Source excerpt:

Nikola Jokic is already one of the most accomplished players in NBA history. He’s a three-time MVP—one of just nine players to win so many. He’s the single-season record holder in player efficiency rating and the career record holder in PER and box plus-minus. He is, in the greatest honor of all, the unanimous no. 1 player in The Ringer’s Top 100 ranking for the second year in a row.
So it’s really saying something that Jokic’s start to the 2024-25 season represents the best stretch of his regular-season career. Don’t just take my word for it; the numbers say so. According to game score—an all-in-one metric designed to capture a player’s overall production—Jokic is somehow one-upping himself. The following chart shows the best non-overlapping 10-game stretches of Jokic’s career; his start to this season ranks second, behind only a 10-game span—from Game 4 of the first round through Game 2 of the conference finals—during his run to a championship in the 2022-23 postseason.
Best 10-Game Stretches of Nikola Jokic’s Career
Jokic has six triple-doubles in 10 contests, the past five all wins for a Nuggets team that scuffled out of the gate. His career-best 29.7 points per game rank fifth in the league. His 13.7 rebounds rank first. And his 11.7 assists rank first, too. He’s already an NBA legend, and now his numbers look better than ever.
No player in NBA history has led the league in both assists per game and rebounds per game in separate seasons, let alone the same season. (Wilt Chamberlain was an 11-time rebounding champion and led the league in total assists in 1967-68, but he placed second to Oscar Robertson in assists per game.) Only seven previous times has a player finished in the top five in both statistical categories in the same season—twice from Jokic and five times from Hall of Famers more than half a century ago.
Top Five in Both Rebounds and Assists per Game
Even the two players who have averaged a triple-double over a full season didn’t lead the league in both categories. Russell Westbrook never finished higher than sixth in rebounds per game, while Robertson, in a higher-rebound era, never placed better than ninth.
The early 2024-25 results suggest that Jokic, who has always seemed like a dominant scorer by happenstance rather than intent, has an outside chance at this season’s scoring title, too. He’s just 1.5 points per game off of leader Anthony Davis, with more 40-point games (two) than sub-20-point efforts (one). There’s a nonzero chance that Jokic will invent the NBA triple crown this season.
And, for good measure, Jokic is also averaging career highs in steals (1.7) and blocks (1.0) per game. He’s stuffing the stat sheet about as much as realistically possible outside a Jon Bois experiment to break NBA 2K.

Work instructions:
1) Write out everything in the Jokic article from "The early 2024-25" down to "crown this season.", word for word.
2) List each per-game average the Jokic article gives for Jokic this season, with its figure.
The items after this point come from a separate source and are unrelated to the Jokic article.

Material provided:

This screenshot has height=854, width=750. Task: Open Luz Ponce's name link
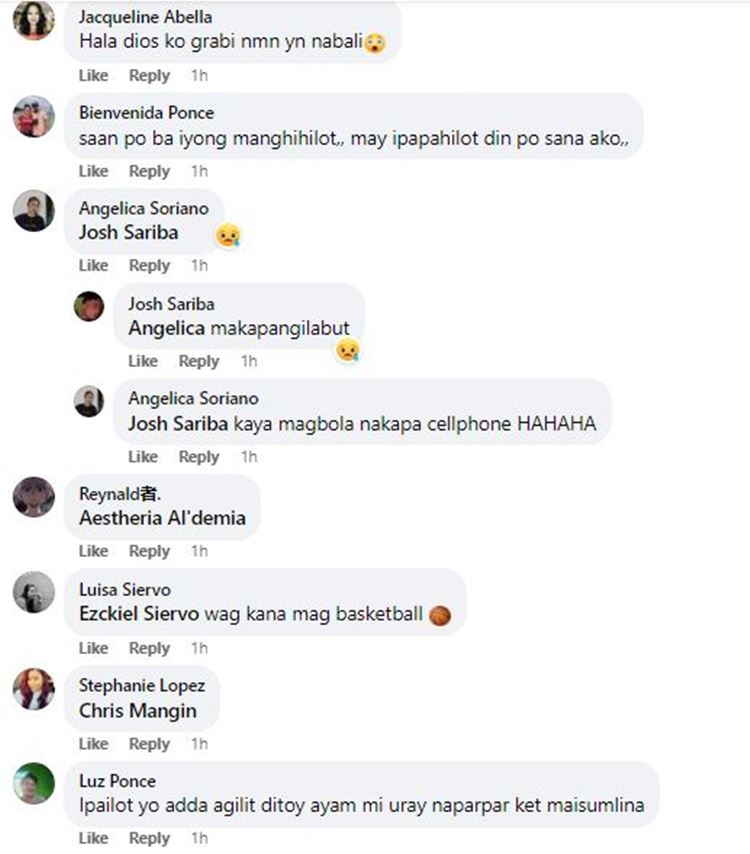point(118,781)
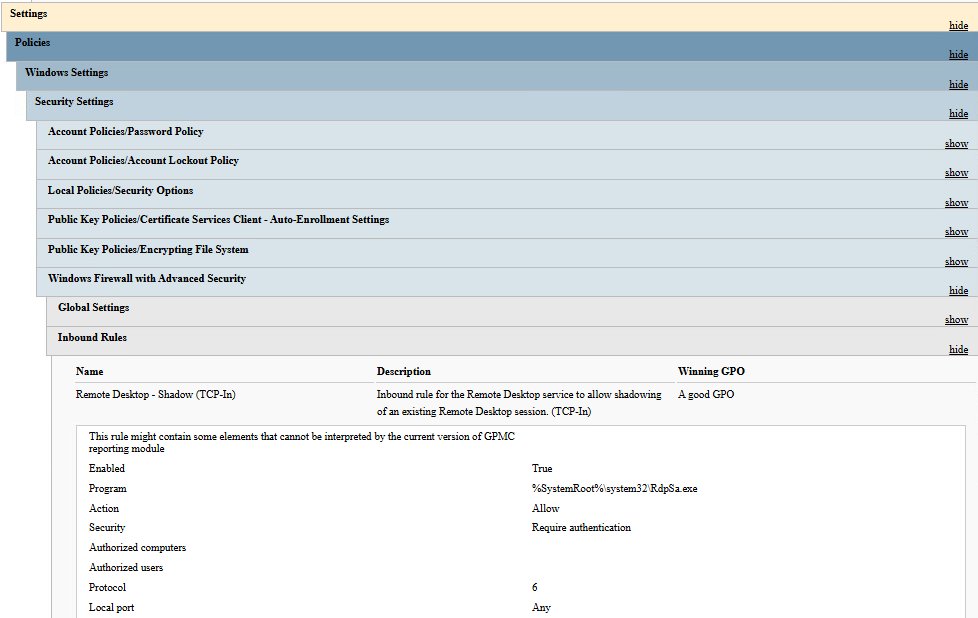The image size is (978, 618).
Task: Hide Windows Firewall with Advanced Security
Action: [958, 291]
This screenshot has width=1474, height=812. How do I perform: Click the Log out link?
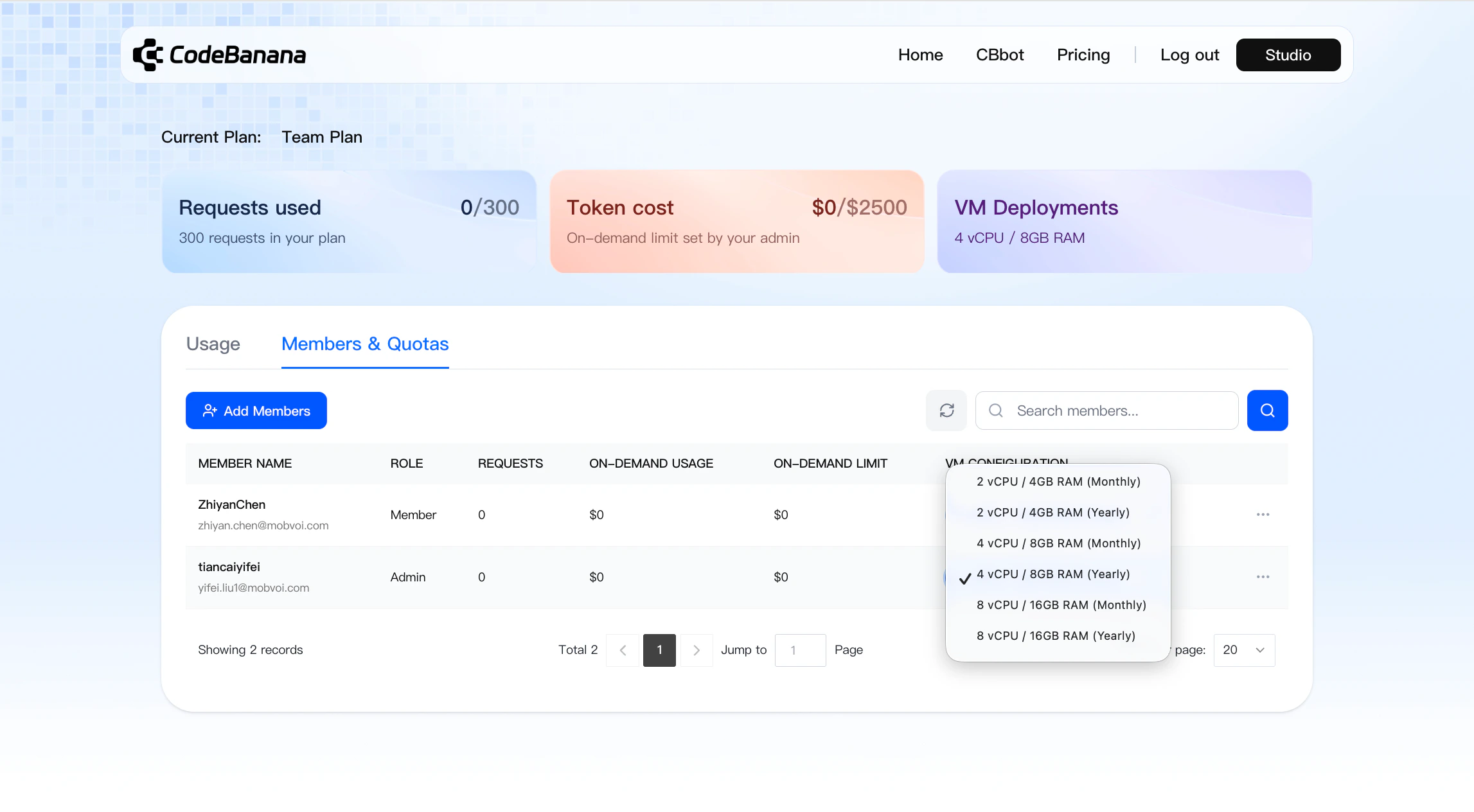[x=1189, y=55]
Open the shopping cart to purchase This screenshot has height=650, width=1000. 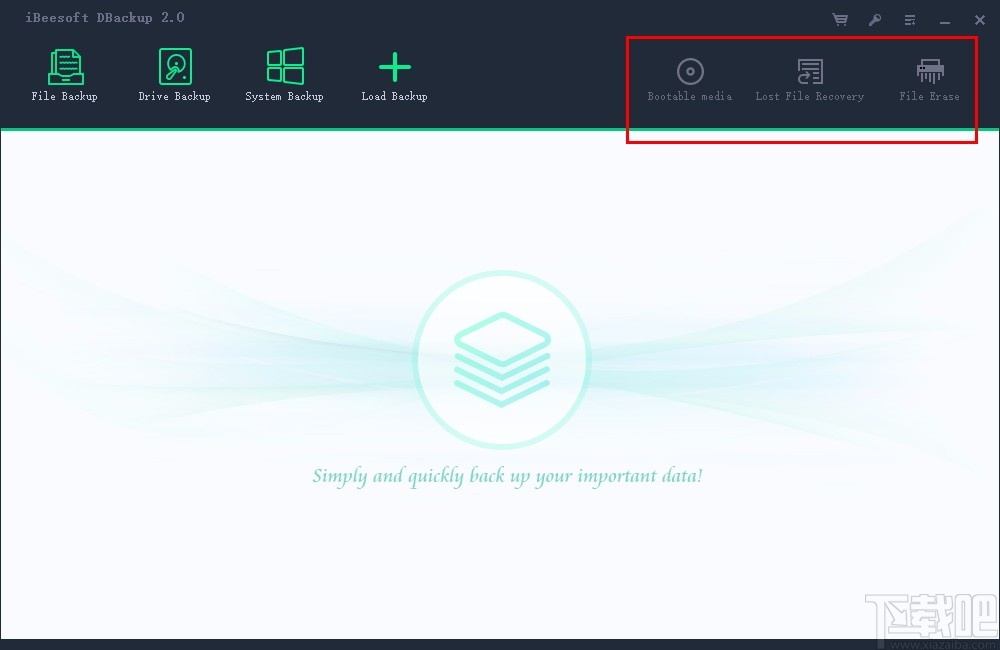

Answers for the tasks:
1)
The early 2024-25 results suggest that Jokic, who has always seemed like a dominant scorer by happenstance rather than intent, has an outside chance at this season’s scoring title, too. He’s just 1.5 points per game off of leader Anthony Davis, with more 40-point games (two) than sub-20-point efforts (one). There’s a nonzero chance that Jokic will invent the NBA triple crown this season.

2)
- Points: 29.7
- Rebounds: 13.7
- Assists: 11.7
- Steals: 1.7
- Blocks: 1.0